Vous pouvez garder le papier si vous voulez.
    — Dans ce cas, ma mission est terminée. Si
vous voulez bien me dire ce que je vous dois pour cet excellent repas...
    — Vous n’y pensez pas, chevalier ! Je
vous dois le salut de mon âme, je serai toujours votre débiteur.
    — Bien. Je remettrai donc cette somme aux
prêtres de mon église à Valence, ils diront des messes pour le salut de mon
cousin.
    — Dieu vous récompensera largement pour
votre noble coeur. Mais attendez, je vais aller chercher vos chevaux.
    Je regardai Jonas qui arborait un visage réjoui.
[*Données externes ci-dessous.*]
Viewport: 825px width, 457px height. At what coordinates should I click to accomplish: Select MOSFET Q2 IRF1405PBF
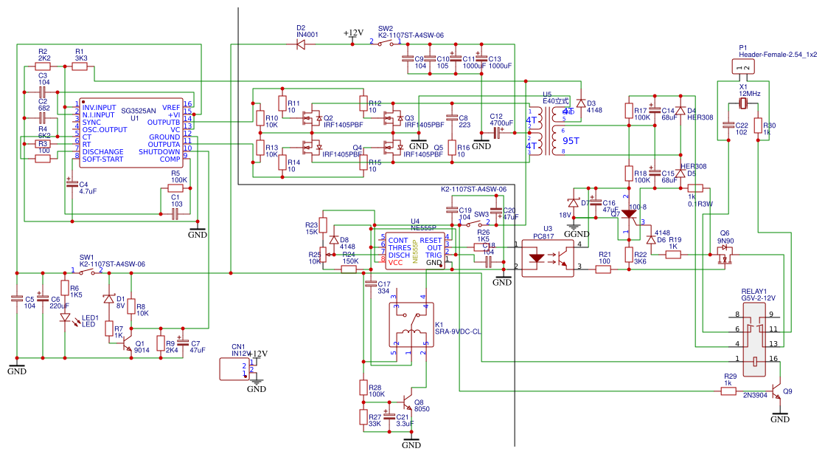(311, 119)
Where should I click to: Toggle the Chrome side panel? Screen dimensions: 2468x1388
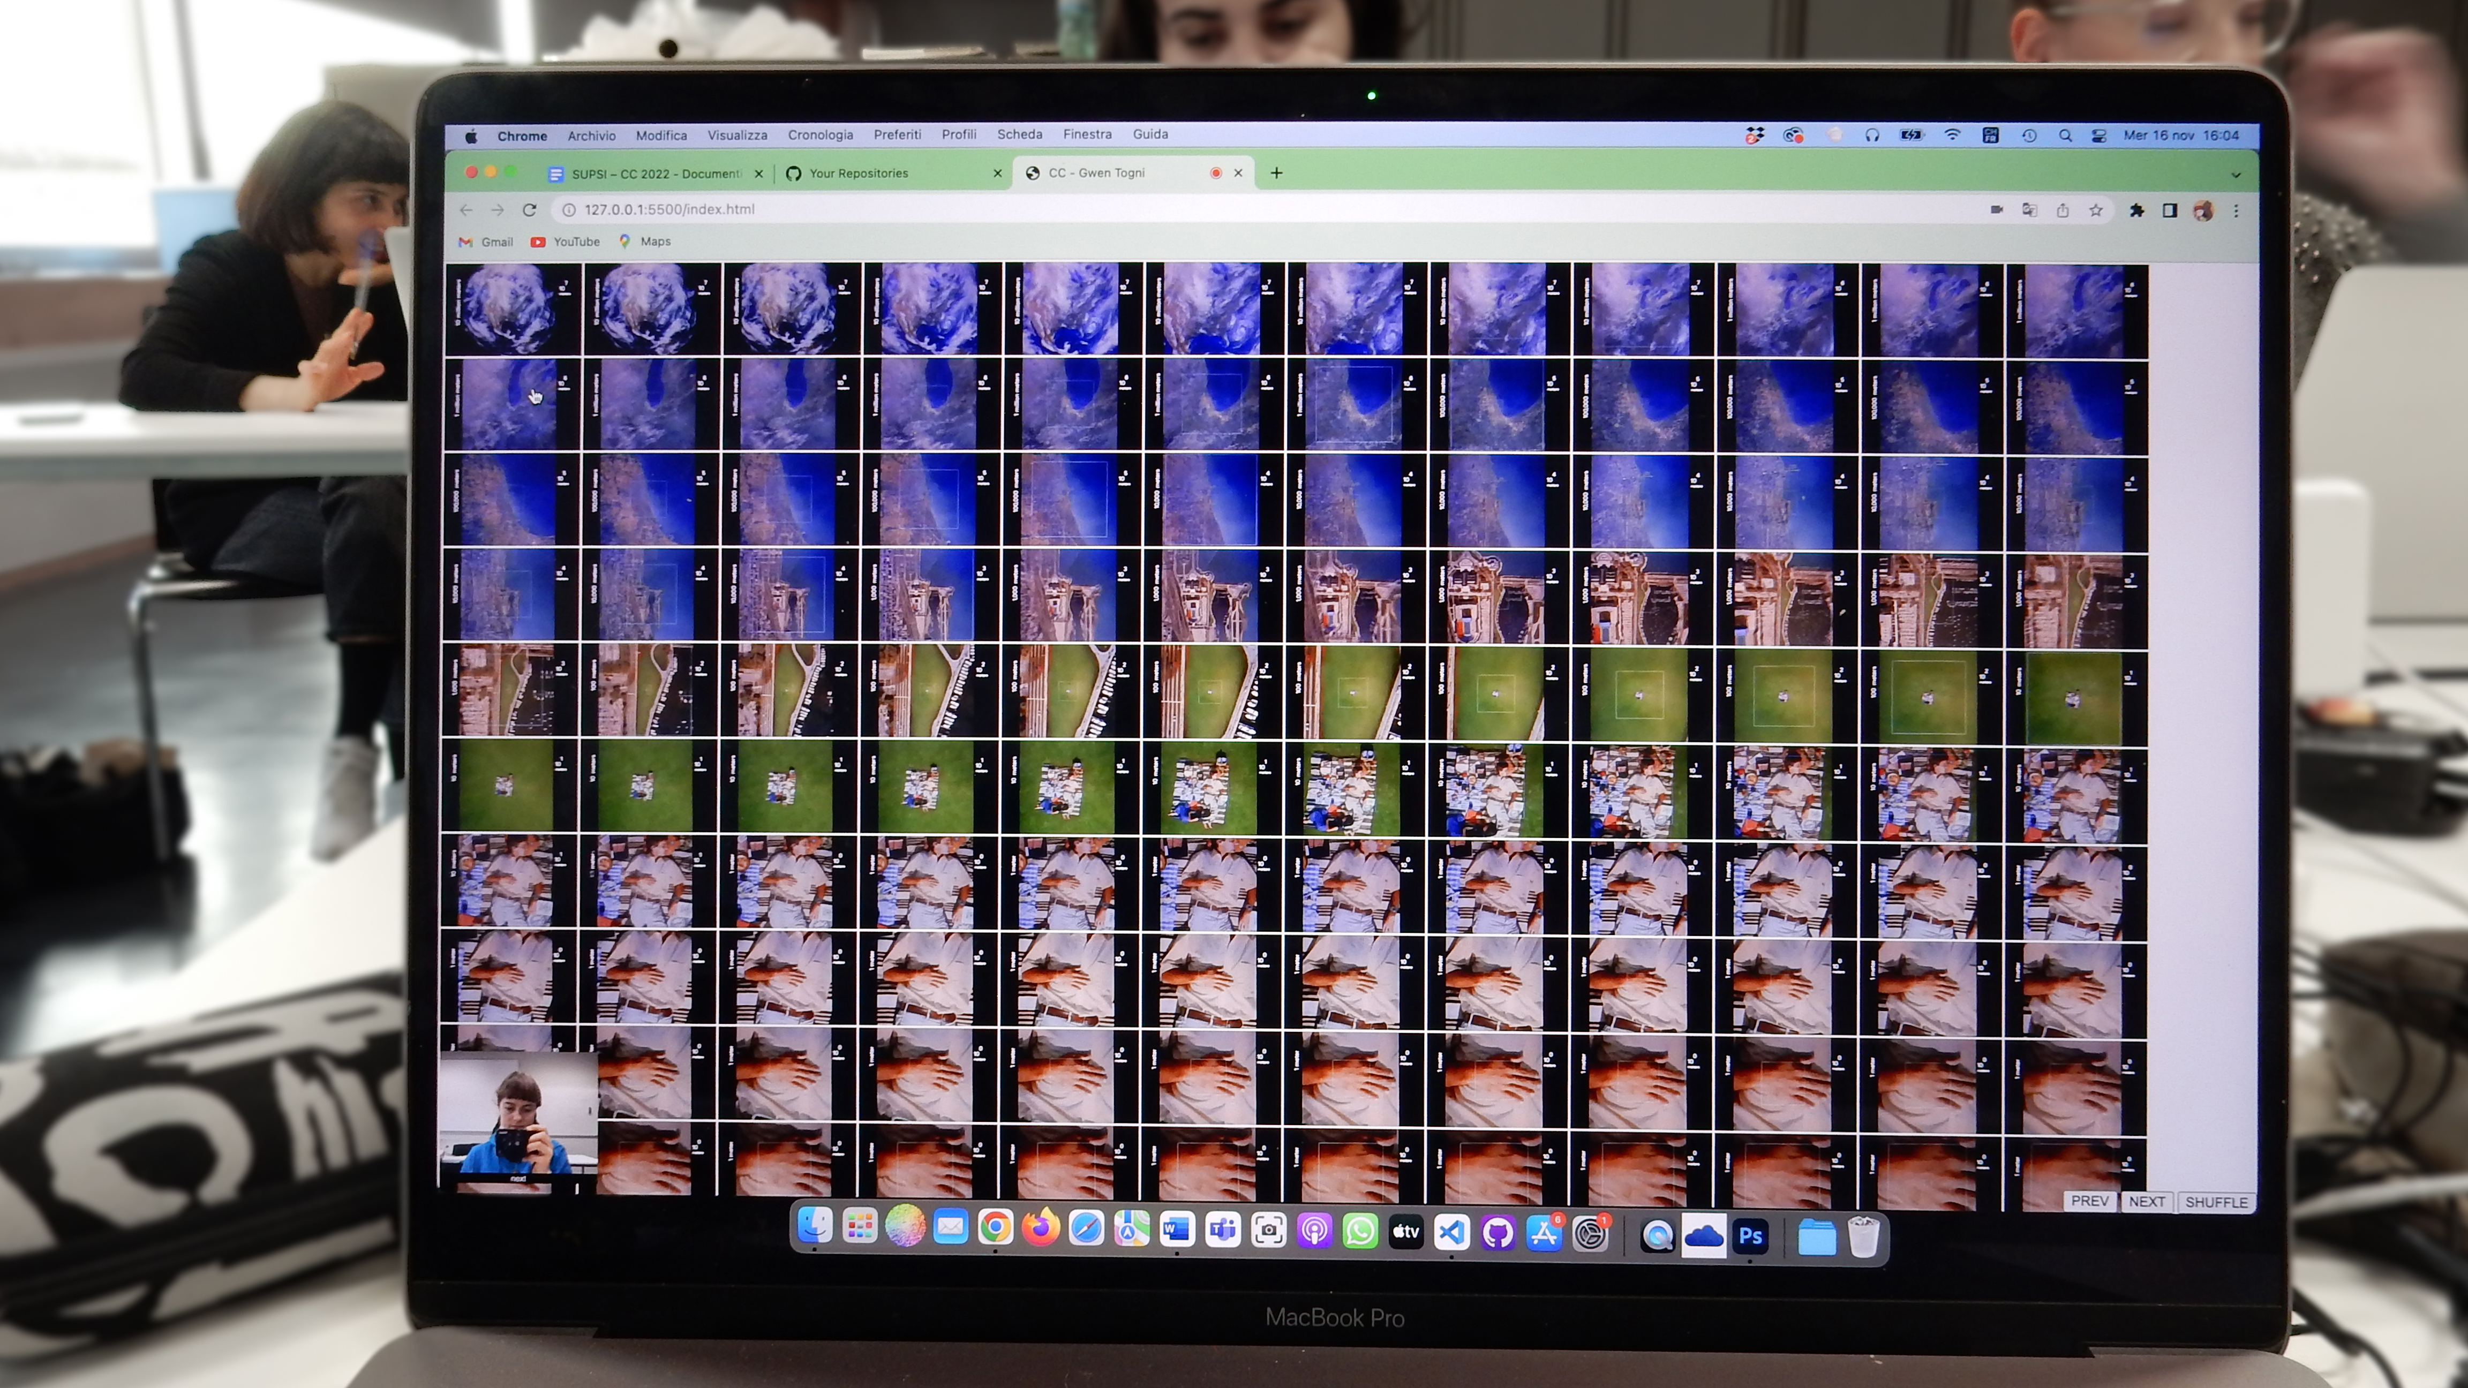[x=2169, y=211]
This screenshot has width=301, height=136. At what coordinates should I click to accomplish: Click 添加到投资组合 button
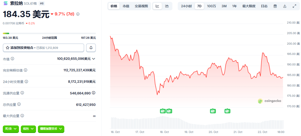pos(43,48)
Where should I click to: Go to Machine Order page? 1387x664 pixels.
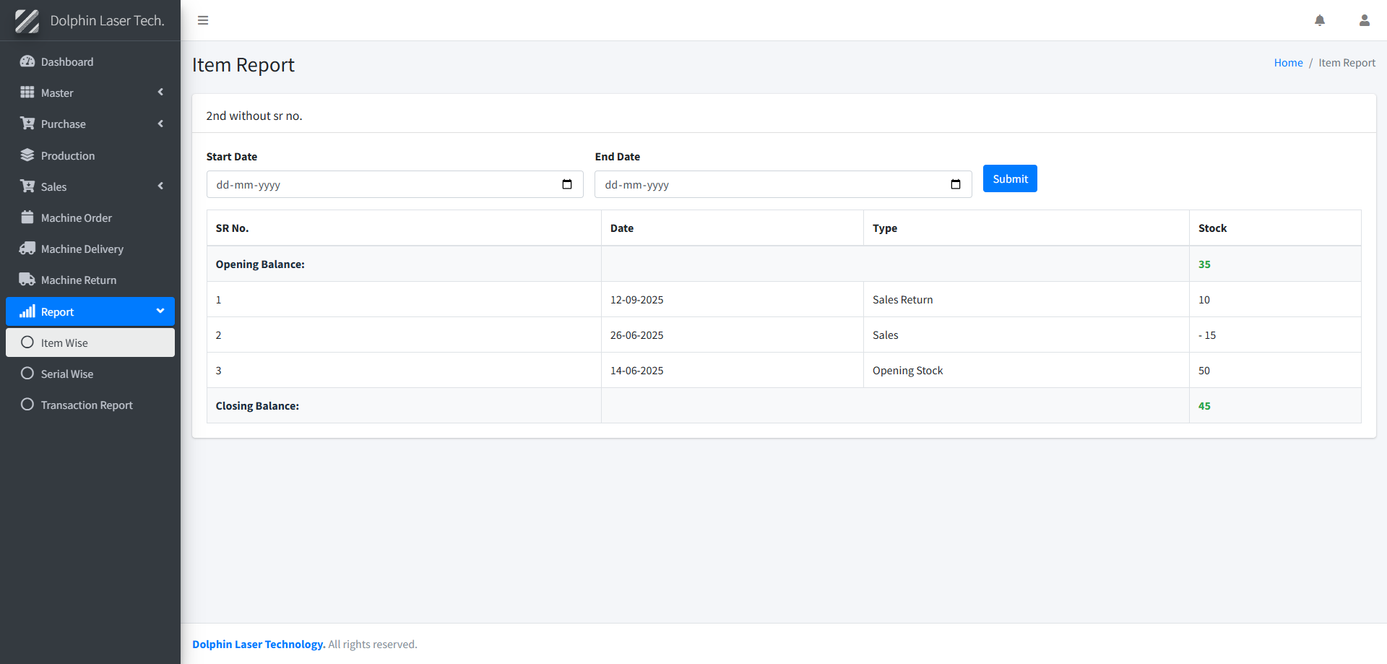coord(77,218)
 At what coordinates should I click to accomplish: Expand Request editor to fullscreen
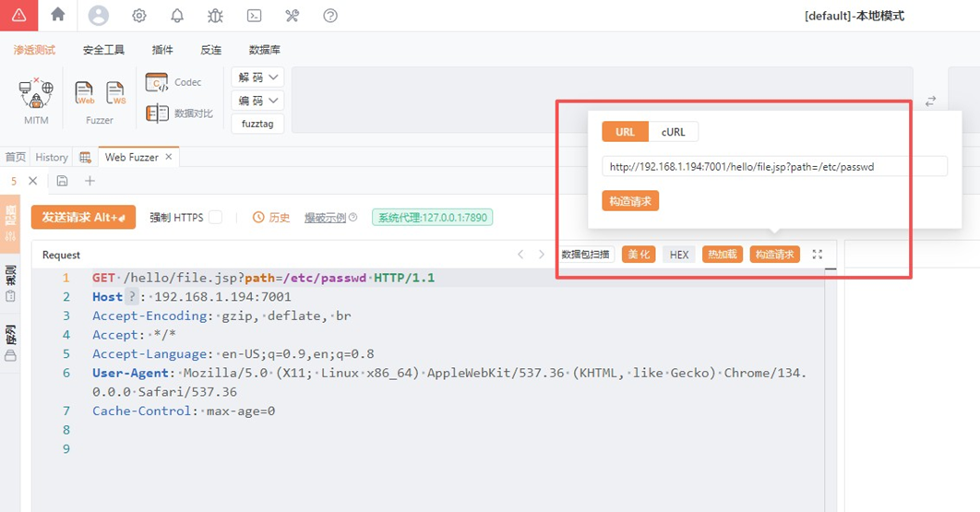817,255
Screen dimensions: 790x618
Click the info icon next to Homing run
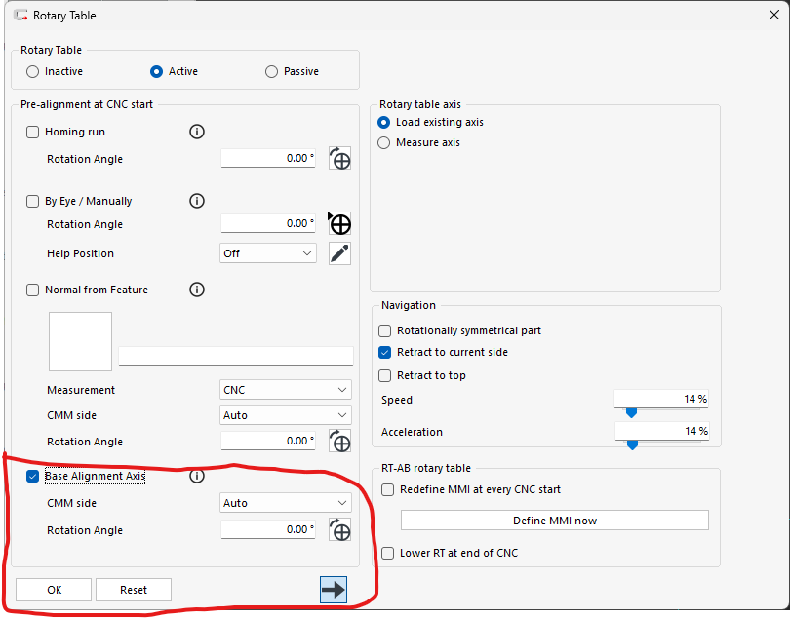(196, 132)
Ses yeux brillaient d’enthousiasme.
    — J’ai un tas de questions à vous poser,
murmura-t-il d’une voix excitée.
    — Dès que nous nous serons éloignés d’ici.
    Trois heures après avoir quitté Roquemaure,
j’arrêtai ma monture près d’une rive abritée du Rhône dont nous suivions le
cours, pour y faire un feu, dîner et dormir. J’avais passé ces trois heures à
raconter à Jonas la mission dont le pape m’avait chargé ainsi que tous les
détails de l’histoire des Templiers qu’il ne pouvait connaître en raison de son
jeune âge et de sa vie cloîtrée. Tandis que nous allumions le feu, il fit cette
remarque :
    — Je crois que le pape a tellement peur de
mourir, frère, que si vous lui dites qu’en effet ce sont les Templiers qui ont
tué son prédécesseur, il approuvera la demande du roi Diniz pour écarter tout
danger. Et si vous lui dites l’inverse, il la refusera pour se débarrasser à
jamais d’eux.
    — Tu as peut-être raison, mon garçon, mais
il va nous falloir tirer cela au clair.
    — Et vous avez déjà commencé, n’est-ce
pas ? Tous ces mensonges et péchés ont porté leurs fruits, non ?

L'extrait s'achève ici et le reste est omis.